Por Gabriela Sosa
Viernes 13
Yo quería
escribir aquí algo que significara algo, que marcara una diferencia, que le
sirviera a alguien. No siempre fue así, muchas veces pensé en cambiar nombres y
lugares, e incluso algunos detalles. Cambiar fechas, colores, palabras;
prolongar vidas y tergiversar algo de lo que hicieron y dijeron, lo que me
hubiera gustado que dijeran e hicieran tal vez. Pero eso sería caer en
demasiado “wishful thinking”, ya no sería contar lo que pasó, sería ficción,
mentira, una gran gran mentira. Otras veces imaginé escribirlo como si le
hubiera sucedido a alguien más, porque a final de cuentas ¿quién creería que me
había sucedido a mí? Ni siquiera yo misma lo creía. Pero también sería mentir:
mentirme a mí misma, pues por más increíble que parezca, sí pasó y me pasó a
mí.
Por mucho
tiempo no me creí capaz de escribir; quería, deseaba tanto creer que podía
hacer algo tan grande como mis libros favoritos, porque cuando se es niña todos
los libros favoritos son gigantemente especiales. Al crecer uno deja ir
algunos…o al menos eso decía mi madre que debía hacer, eso es lo que todos
hacen. Pero yo no, no, los que más amaba se quedaron conmigo y lo harán
siempre. Sin embargo, eran un recordatorio constante de lo poco que me creía capaz,
cada vez que pensaba que podía hacerlo, descartaba la idea sin tratar. Ahora
comprendo que eso es lo peor y más cobarde que puede hacer una persona:
rendirse sin intentar. Al fin decidí renunciar a esa cobardía.
Sigo sin creer
que lo que escriba importe, nunca será lo que yo quería, pero finalmente las
ideas fluyen y de alguna forma logré convencerme que sólo porque alguna vez
alguien dijo que yo no valía la pena, no significa que fuera cierto. Es lo que
cualquiera que no haya pasado por eso no comprende: si pasas mucho tiempo
escuchando que no vales la pena, eventualmente te lo crees. Ahora más que nunca
sé que sí lo valgo y bastante: porque lo que me sucedió a mí, no le pasa a
cualquiera. La magia no le pasa a cualquiera.
Domingo 18
Hace unos
meses llegué a la conclusión que podría escribir una gran historia si quisiera,
que dejara de tener miedo, que sí podía escribir, muchísimas gracias y no había
nadie que pudiera evitar que lo hiciera; que
era hora de admitir que es lo que mejor sé hacer, aunque a veces aún no me lo
crea, y que aunque a veces tampoco me crea lo que pasó, también tenía derecho a
contarlo. Me está matando, ¿saben? Pasar toda mi vida con un secreto tan
grande, ya no me importa lo que piensen, que estoy loca o enferma, si quieren
tómenselo como algo real, si quieren como ficción; de una forma u otra yo
contaré mi historia.
Todo empezó a
mis seis años, en el jardín de la casa, aunque yo no lo sabía en aquel
entonces, no lo supe sino hasta mucho después. Era un día entre semana, ¿cuál?

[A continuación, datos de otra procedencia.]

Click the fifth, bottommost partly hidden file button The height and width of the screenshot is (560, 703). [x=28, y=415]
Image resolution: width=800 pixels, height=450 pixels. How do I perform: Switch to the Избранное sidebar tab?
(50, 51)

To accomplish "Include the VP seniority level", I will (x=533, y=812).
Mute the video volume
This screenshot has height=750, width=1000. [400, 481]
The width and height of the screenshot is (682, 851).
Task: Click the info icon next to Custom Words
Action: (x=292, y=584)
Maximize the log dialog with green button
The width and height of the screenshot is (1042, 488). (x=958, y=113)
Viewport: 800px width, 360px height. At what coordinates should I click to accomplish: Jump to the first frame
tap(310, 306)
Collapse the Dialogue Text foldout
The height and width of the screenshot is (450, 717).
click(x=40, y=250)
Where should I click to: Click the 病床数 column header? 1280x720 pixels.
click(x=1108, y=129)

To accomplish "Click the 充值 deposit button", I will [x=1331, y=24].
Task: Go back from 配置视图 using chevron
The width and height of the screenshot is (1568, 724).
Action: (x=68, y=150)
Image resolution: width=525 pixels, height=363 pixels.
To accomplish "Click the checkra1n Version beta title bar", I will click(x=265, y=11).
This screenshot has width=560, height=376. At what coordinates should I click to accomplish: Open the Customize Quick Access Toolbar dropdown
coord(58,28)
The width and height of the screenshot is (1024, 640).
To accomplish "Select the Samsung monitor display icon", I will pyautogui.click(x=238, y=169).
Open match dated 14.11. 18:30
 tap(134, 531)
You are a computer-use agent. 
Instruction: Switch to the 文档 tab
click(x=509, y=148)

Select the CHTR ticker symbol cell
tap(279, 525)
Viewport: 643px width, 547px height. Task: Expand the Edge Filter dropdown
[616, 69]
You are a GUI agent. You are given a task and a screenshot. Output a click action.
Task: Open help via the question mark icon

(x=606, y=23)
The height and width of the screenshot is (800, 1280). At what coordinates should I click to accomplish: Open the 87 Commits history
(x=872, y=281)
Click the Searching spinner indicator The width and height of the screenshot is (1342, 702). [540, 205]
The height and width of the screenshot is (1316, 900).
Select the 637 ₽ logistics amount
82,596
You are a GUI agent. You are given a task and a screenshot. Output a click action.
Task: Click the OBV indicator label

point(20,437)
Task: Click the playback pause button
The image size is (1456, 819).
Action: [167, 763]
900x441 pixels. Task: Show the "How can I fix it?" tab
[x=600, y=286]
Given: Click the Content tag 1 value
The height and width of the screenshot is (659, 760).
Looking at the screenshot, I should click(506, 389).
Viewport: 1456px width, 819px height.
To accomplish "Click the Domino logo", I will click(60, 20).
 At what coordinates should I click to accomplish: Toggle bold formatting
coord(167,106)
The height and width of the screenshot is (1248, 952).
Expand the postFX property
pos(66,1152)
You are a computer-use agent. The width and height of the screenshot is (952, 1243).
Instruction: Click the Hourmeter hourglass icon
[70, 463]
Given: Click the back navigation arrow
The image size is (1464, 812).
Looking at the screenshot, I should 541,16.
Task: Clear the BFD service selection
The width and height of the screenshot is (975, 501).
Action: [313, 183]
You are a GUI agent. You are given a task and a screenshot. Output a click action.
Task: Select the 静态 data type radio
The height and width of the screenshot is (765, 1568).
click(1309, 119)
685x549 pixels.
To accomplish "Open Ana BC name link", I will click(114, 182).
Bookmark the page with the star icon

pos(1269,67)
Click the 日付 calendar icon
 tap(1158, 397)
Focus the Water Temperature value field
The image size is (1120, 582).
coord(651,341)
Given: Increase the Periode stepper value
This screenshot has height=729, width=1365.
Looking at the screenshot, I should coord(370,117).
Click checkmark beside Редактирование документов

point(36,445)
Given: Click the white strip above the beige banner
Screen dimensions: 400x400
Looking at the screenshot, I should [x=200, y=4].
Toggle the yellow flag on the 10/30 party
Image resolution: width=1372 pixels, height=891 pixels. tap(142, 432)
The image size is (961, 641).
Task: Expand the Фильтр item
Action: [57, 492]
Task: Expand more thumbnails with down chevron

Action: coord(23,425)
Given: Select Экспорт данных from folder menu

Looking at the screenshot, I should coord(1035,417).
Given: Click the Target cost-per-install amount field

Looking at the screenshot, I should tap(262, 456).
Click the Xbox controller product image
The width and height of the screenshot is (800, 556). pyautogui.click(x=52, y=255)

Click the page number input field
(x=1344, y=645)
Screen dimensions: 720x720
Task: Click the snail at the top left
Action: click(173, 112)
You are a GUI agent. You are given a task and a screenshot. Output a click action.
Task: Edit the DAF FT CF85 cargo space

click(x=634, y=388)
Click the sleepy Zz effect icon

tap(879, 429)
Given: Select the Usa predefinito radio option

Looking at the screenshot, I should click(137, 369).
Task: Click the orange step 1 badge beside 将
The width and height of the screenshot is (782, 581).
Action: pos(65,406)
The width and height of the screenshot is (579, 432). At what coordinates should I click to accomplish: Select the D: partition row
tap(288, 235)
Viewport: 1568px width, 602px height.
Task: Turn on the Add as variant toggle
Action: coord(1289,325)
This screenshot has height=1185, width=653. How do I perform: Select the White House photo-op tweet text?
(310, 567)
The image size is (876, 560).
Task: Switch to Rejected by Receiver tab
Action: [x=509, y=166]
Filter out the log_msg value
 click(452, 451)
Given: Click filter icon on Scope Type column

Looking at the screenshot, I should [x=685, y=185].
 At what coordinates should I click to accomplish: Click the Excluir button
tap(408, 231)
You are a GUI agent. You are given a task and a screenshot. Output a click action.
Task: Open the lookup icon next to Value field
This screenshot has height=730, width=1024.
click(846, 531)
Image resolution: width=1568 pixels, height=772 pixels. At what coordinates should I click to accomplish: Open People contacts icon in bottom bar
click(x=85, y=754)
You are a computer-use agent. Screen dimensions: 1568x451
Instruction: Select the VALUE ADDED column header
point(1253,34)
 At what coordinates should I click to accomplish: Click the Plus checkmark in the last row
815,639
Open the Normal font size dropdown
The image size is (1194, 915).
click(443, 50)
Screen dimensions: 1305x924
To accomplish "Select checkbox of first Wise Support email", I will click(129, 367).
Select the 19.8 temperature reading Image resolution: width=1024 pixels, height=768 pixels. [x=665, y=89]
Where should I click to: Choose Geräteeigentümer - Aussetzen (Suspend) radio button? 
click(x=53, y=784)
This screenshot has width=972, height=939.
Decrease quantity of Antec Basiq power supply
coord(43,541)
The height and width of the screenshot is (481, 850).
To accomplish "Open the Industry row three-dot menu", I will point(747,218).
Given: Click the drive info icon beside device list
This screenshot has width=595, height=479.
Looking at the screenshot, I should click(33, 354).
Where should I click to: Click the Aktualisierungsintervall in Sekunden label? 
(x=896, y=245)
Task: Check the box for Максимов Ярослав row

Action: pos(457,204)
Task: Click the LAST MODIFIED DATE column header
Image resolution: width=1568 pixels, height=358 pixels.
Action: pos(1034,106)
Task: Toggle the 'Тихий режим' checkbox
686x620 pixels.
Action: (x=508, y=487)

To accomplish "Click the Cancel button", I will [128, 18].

No lo recuerdo, pero por razones de hacer mejor la historia digamos que fue un
martes. Sí, los martes me gustan, fue un martes (ya sé que dije que no
cambiaría detalles, bueno, lo haré pero les diré, para evitar después
acusaciones de falsedad). Fue un martes en la tarde que lo vi por primera vez:
no, no lo imaginé y no, no era un fantasma de la casa; ni tampoco estaba
soñando ni jugando a amigos imaginarios; así que descartemos esas ideas desde
el principio. Lo vi parado en el camino del jardín: un hombre, ni viejo, ni
joven; a decir verdad no recuerdo bien su cara, sólo sé que llevaba camisa
blanca y pantalón azul, al estilo de antes y su mirada, esa sí la grabé en mi
memoria para siempre, una mirada de infinita tristeza, de esas kilométricas,
una mirada que llegaría a conocer bastante bien al pasar los años.